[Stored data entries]
Content starts

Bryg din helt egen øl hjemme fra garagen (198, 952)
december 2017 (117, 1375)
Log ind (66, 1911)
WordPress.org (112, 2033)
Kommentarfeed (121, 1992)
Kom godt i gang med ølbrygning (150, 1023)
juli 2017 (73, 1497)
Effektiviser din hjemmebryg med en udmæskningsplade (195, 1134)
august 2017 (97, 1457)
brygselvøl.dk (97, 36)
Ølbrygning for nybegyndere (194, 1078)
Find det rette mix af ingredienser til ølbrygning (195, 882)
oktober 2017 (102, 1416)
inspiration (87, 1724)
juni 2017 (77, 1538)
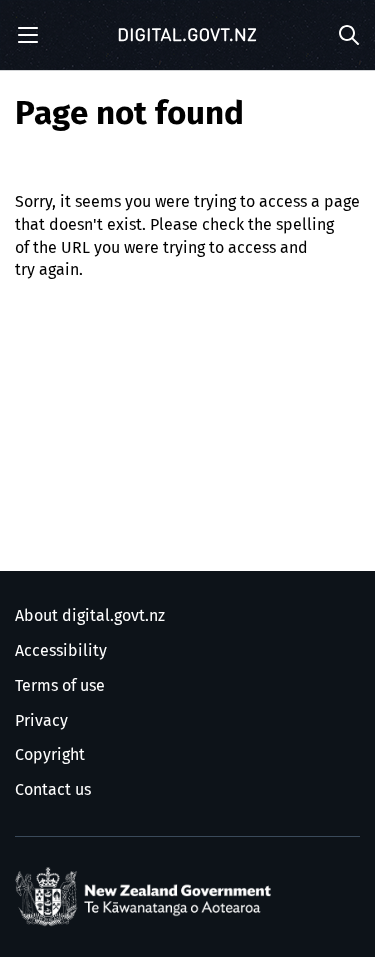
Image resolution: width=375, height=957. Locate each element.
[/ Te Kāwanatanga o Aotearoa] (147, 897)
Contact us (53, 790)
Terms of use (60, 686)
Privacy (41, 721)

Content ends

__Exercise details__: Your copy must match the records above word for word and contain no pictures.

__Expected answer__:
Bryg din helt egen øl hjemme fra garagen (198, 952)
december 2017 (117, 1375)
Log ind (66, 1911)
WordPress.org (112, 2033)
Kommentarfeed (121, 1992)
Kom godt i gang med ølbrygning (150, 1023)
juli 2017 (73, 1497)
Effektiviser din hjemmebryg med en udmæskningsplade (195, 1134)
august 2017 (97, 1457)
brygselvøl.dk (97, 36)
Ølbrygning for nybegyndere (194, 1078)
Find det rette mix af ingredienser til ølbrygning (195, 882)
oktober 2017 (102, 1416)
inspiration (87, 1724)
juni 2017 (77, 1538)
Image resolution: width=375, height=957. Locate each element.
[/ Te Kāwanatanga o Aotearoa] (147, 897)
Contact us (53, 790)
Terms of use (60, 686)
Privacy (41, 721)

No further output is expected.